In this example, the config for the first `init` is written via the depot query/deploy mechanism. Thus, `fs`, `fs_client1`, and `fs_client2` are pkg archives. The `runtime` file from pkg archive `fs` contains a management component `fs_mgr` that generates an `init` config which starts a `vfs` server with a `rump` plugin within that `init`. For context, we use the `fs_mgr` to instrument it to start `fsck` or `mkfs` depending on its configuration. But that's not relevant right now.
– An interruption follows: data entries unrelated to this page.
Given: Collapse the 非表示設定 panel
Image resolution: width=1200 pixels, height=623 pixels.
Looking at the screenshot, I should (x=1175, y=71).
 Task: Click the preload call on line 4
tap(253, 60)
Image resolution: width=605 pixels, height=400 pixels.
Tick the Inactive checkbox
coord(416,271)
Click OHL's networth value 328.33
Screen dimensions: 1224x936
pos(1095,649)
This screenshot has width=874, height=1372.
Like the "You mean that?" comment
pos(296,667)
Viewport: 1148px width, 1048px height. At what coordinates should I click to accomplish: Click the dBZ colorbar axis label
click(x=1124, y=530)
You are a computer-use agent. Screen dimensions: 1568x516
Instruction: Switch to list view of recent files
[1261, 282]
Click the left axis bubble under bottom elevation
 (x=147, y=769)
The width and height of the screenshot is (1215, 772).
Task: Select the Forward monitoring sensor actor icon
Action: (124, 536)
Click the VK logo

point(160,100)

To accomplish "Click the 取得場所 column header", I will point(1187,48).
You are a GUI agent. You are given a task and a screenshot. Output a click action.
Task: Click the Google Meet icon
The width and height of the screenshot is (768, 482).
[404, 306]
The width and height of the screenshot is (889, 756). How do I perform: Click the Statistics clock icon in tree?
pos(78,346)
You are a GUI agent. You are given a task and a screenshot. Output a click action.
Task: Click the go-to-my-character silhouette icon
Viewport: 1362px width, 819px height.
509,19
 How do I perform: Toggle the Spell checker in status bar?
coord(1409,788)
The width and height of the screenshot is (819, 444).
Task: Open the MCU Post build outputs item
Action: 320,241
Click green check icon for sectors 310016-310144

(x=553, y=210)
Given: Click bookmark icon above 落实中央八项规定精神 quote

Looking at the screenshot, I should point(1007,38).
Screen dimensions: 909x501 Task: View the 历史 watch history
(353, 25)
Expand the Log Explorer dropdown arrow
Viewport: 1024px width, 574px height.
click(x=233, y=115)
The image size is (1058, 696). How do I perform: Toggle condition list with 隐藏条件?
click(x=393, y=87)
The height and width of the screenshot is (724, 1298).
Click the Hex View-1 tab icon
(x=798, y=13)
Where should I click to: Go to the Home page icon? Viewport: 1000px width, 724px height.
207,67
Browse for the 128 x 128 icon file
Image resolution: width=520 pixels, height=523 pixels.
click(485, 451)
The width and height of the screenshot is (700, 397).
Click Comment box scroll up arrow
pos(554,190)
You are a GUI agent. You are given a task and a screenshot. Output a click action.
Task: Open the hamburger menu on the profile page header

Let's also assume the routing is valid so that `fs_client1` and `fs_client2` are up and running, and they both consume the `File_system` session provided by `rump`.

Now to my observation:

When I restart `fs` by incrementing its version attribute in the deploy file, `fs`, `fs_client1`, and `fs_client2` all get restarted. That is what I would expect.

However, the behavior is different when I instrument the `fs_mgr` to restart `rump`. Most of the time, both `fs_client1` and `fs_client2` don't seem to notice.

Is this behavior by design? Is `init` designed to behave differently regarding client/server dependency when siblings get restarted vs. when a niece is restarted?

Is there a way to instrument `fs_mgr` to write an `init` config, so that `fs_client1` and `fs_client2` get restarted?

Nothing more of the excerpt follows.